Appuie-mains stalles 75-76. La « fillette  ». Une jolie personne, mais que la main des chanoines a, fort innocemment d'ailleurs, trop souvent caressée. Sa robe, d'une élégante simplicité, est extrêmement collante par devant, dégagée du cou, prenant exactement les formes, et munie de manches à amples et larges revers. Un manteau est jeté sur son épaule droite. Sa coiffure devait être fort singulière, mais l'usure l'a dénaturée au point qu'il est impossible de s'en rendre un compte exact : c'est une espèce de couronne, qui parait avoir été faite de feuillage et dont les deux côtés viennent se réunir en s'amincissant sur le haut de la tête, pour former une espèce de longue corne terminée par une aigrette ou un bouquet, avec un affiquet sur le front.

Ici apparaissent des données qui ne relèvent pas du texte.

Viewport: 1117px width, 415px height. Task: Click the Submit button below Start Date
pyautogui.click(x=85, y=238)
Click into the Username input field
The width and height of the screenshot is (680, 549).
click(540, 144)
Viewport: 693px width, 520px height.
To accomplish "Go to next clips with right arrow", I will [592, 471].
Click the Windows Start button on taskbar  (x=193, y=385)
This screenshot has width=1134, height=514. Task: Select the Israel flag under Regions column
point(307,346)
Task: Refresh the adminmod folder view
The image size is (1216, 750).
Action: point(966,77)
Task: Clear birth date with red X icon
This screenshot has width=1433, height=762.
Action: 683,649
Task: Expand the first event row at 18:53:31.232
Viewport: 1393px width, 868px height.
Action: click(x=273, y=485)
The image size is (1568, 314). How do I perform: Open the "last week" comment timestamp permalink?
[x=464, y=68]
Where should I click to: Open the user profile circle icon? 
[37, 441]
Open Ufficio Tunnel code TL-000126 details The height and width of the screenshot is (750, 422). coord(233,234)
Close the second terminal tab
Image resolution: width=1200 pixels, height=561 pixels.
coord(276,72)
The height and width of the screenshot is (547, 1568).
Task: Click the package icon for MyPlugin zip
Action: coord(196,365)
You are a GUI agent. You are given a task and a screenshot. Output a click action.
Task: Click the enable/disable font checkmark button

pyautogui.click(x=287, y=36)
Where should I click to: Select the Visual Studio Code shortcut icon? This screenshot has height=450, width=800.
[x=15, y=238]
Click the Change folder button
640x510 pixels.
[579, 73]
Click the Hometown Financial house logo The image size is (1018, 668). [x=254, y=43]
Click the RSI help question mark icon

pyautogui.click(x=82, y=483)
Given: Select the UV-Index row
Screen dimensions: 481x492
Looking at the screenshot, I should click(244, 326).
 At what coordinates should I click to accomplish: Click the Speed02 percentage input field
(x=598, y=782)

De la main droite, elle soulève le couvercle d'un joli coffret cylindrique orné de cannelures torses, assez semblable aux boites à parfums que l'on voit entre les mains des saintes femmes dans les représentations du Sépulcre de la même époque. Elle regarde en souriant vers le personnage qui suit (1).

(1) Au moyen âge, les « fillettes » ou filles de joie étaient élevées à la hauteur d'une institution. Elles tiennent une très grande place dans les ordonnances de police de la ville d'Amiens.